Start of Block
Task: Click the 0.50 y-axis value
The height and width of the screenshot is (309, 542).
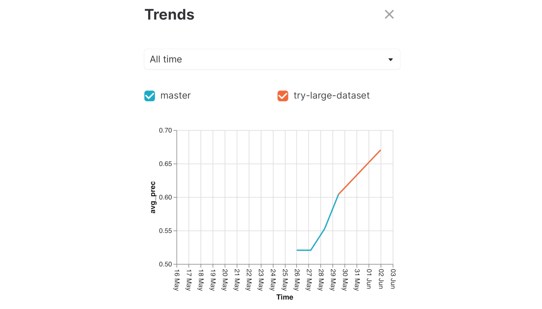Action: pos(165,264)
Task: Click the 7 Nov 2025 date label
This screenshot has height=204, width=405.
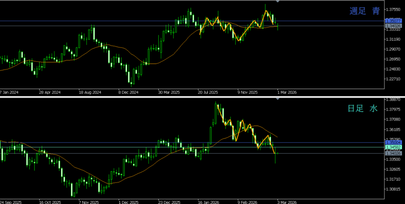Action: (89, 201)
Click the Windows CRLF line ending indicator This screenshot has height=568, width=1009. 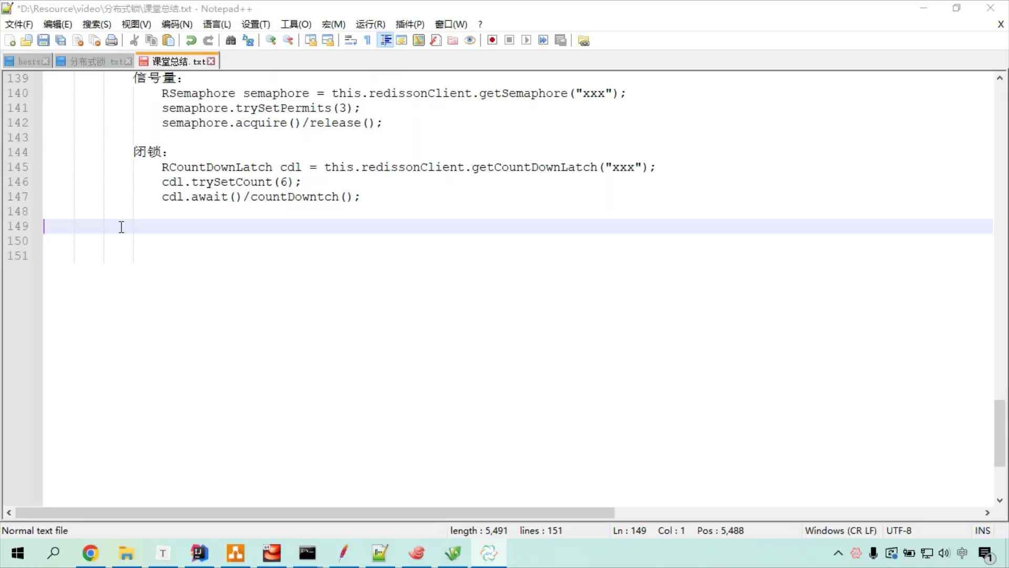tap(840, 531)
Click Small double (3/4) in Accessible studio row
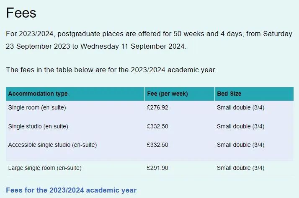 point(241,145)
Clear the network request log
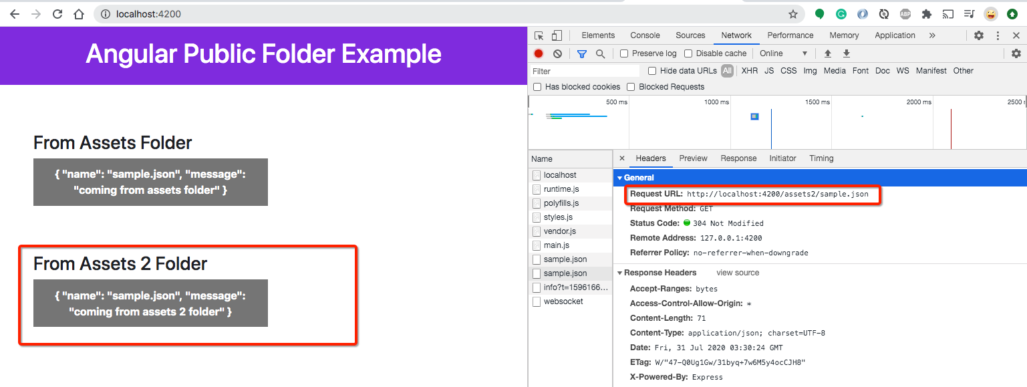This screenshot has width=1027, height=387. point(557,53)
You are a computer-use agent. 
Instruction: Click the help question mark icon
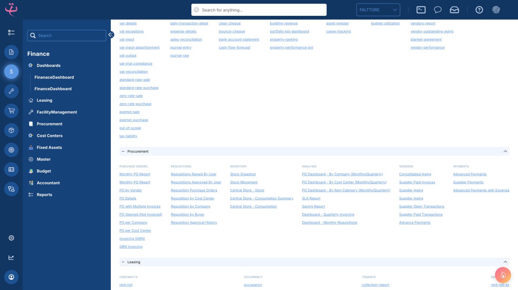479,10
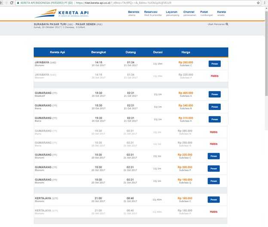Open the Layanan penumpang menu
This screenshot has height=227, width=268.
(x=173, y=13)
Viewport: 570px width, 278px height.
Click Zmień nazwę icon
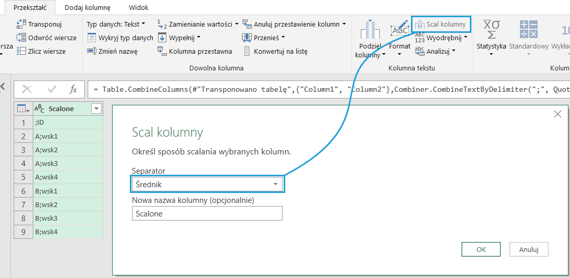(91, 51)
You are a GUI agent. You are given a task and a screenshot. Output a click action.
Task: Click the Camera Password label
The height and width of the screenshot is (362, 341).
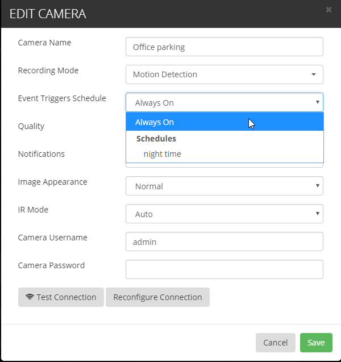[x=51, y=265]
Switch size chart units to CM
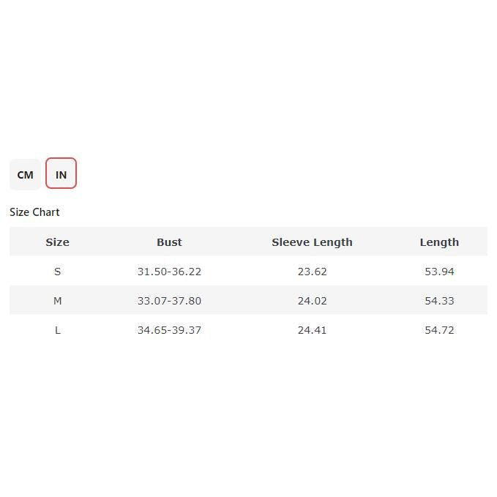Viewport: 497px width, 497px height. 25,175
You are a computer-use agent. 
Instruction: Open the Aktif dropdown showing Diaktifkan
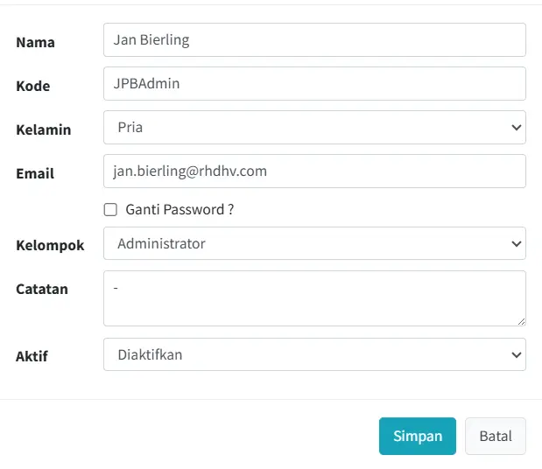[x=314, y=355]
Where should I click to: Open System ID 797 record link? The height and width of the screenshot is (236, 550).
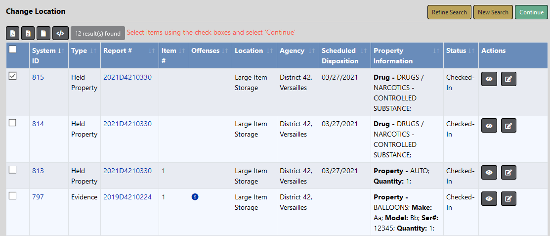click(x=38, y=197)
End of Block
[Task statement]
If a line above holds the word "label", copy it.

[Task result]
Task: Click the 7 Nov 2025 date label
Task: Click the Camera Password label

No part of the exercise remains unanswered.